## [PAGE TEXT]
....................

The memory can be used as a nonvolatile computer-readable storage medium, which can store a nonvolatile software program, a nonvolatile computer-executable program, and respective modules. For example, the medium stores program instructions/modules for performing the gesture recognition method according to the embodiments of the present disclosure, such as the video acquisition module 301, the hand separation module 302, the spatial information construction module 303, the instruction acquisition module 304 and the execution module 305. The processor executes the nonvolatile software program, instructions and/or modules stored within the memory , so as to perform several functional applications and data processing, particularly, perform the gesture recognition methods for virtual reality display output device according to the above embodiments as above.
The memory may include a storage program zone and a storage data zone. The storage program zone may store an operating system and at least one application program for achieving respective functions. The storage data zone may store data created according to the usage of the icon sequencing device. In addition, the memory may further include a high speed random access memory and a nonvolatile memory, e.g. at least one of a disk storage device, a flash memory or other nonvolatile solid storage device. In some embodiments, the memory may include a remote memory remotely located relative to the processor, and this remote memory may be connected, via a network, to the icon sequencing device for an intelligent television desktop. For example, the network includes but is not limited within internet, intranet, local area network, mobile communication network and any combination thereof.

....................

Recorded data:

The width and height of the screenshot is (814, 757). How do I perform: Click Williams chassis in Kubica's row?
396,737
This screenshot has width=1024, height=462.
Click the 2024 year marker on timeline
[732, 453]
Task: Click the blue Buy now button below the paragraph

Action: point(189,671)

....................

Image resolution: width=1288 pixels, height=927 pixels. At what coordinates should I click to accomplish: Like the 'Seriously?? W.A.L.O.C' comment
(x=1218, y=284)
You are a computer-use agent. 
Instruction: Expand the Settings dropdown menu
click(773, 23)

....................

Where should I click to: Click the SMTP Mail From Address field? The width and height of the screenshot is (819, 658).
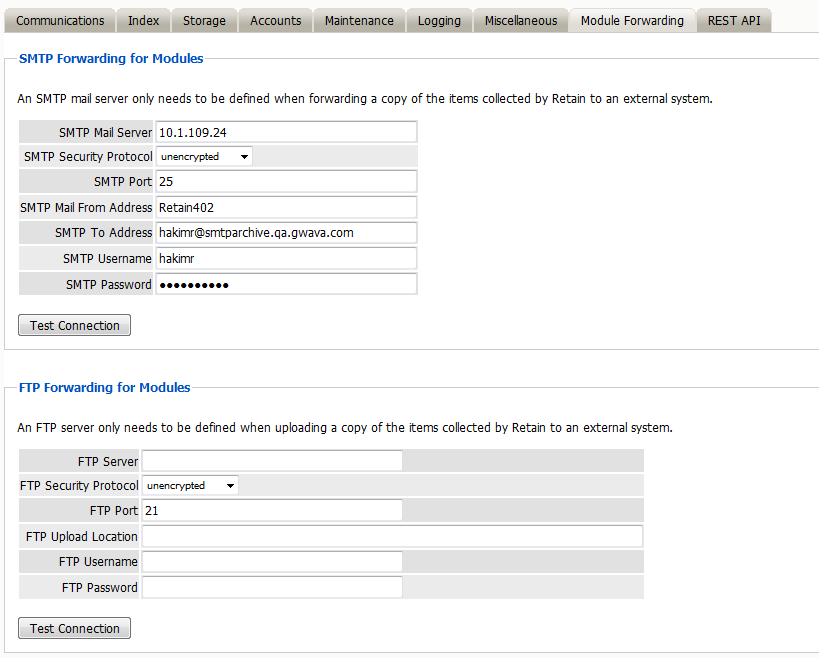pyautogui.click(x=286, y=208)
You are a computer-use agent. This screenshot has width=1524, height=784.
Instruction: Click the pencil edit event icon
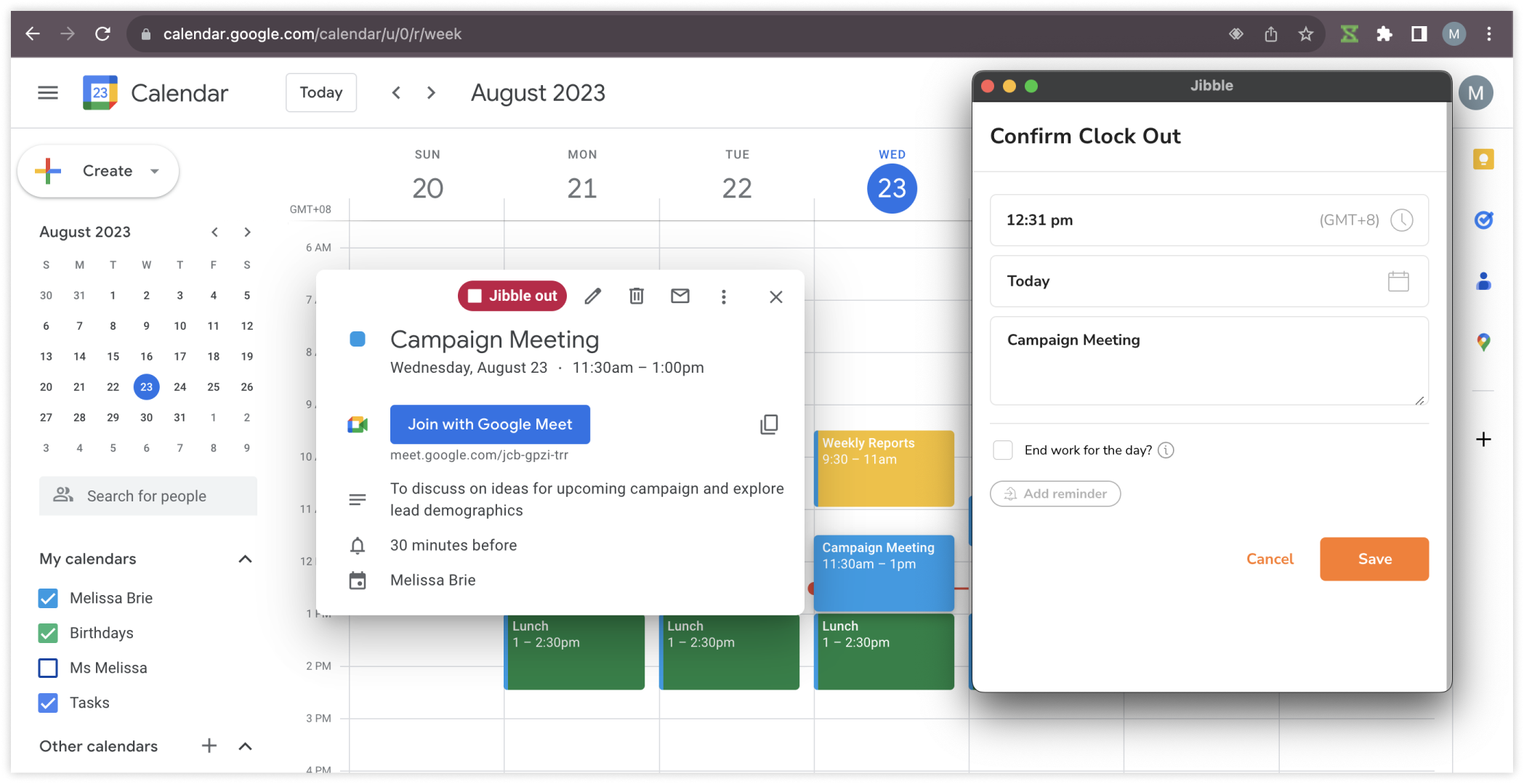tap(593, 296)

....................

## [GIVEN EXERCISE A]
Set down the passage on memory storage word for word, beginning at the words "The memory may include a storage" and stopping after "any combination thereof.".
## [GIVEN EXERCISE B]
Continue the passage on memory storage with the next part that follows its last sentence.

## [RESPONSE A]
The memory may include a storage program zone and a storage data zone. The storage program zone may store an operating system and at least one application program for achieving respective functions. The storage data zone may store data created according to the usage of the icon sequencing device. In addition, the memory may further include a high speed random access memory and a nonvolatile memory, e.g. at least one of a disk storage device, a flash memory or other nonvolatile solid storage device. In some embodiments, the memory may include a remote memory remotely located relative to the processor, and this remote memory may be connected, via a network, to the icon sequencing device for an intelligent television desktop. For example, the network includes but is not limited within internet, intranet, local area network, mobile communication network and any combination thereof.

## [RESPONSE B]
One or more storage modules are stored within the memory. When said one or more storage modules are operated by one or more processor, the virtual reality display output methods of the above embodiments are performed.
The products as above-mentioned may perform methods provided by the embodiments of the present disclosure, have functional modules for performing the methods, and achieve respective beneficial effects. For those technical details which are not mentioned in this embodiment, please refer to the methods provided by the embodiments of the disclosure.
The electronic device of the embodiment of the present disclosure may be constructed in several forms, which include but are not limited within:
(1) mobile communication device: this type of terminal has a function of mobile communication for main propose of providing a voice/data communication. This type of terminal includes: a smartphone (e.g. iPhone), a multimedia mobile phone, a feature phone, a low-end cellphone and so on;
(2) ultra mobile personal computer device: this type of terminal belongs to a personal computer which has a computing function and a processing function. In general, this type of terminal has a networking characteristic. This type of terminal includes: PDA, MID, UMPC and the like, e.g. iPad;
(3) portable entertainment device: this type of device can display and play multimedia contents. This type of device includes an audio/video player (e.g. iPod), a handheld game console, an electronic book, an intelligent toy, and a portable vehicle navigation device;
(4) server: the server provides a computing service. The construction of a server includes a processor, a hard disk, an internal memory, a system bus and so on, which is similar to the construction of a general computer but can provide more reliable service. Therefore, with respect to processing ability, stability, reliability, security, extendibility and manageability, a server has to meet a higher requirement; and
(5) other electronic devices having data interchanging functions.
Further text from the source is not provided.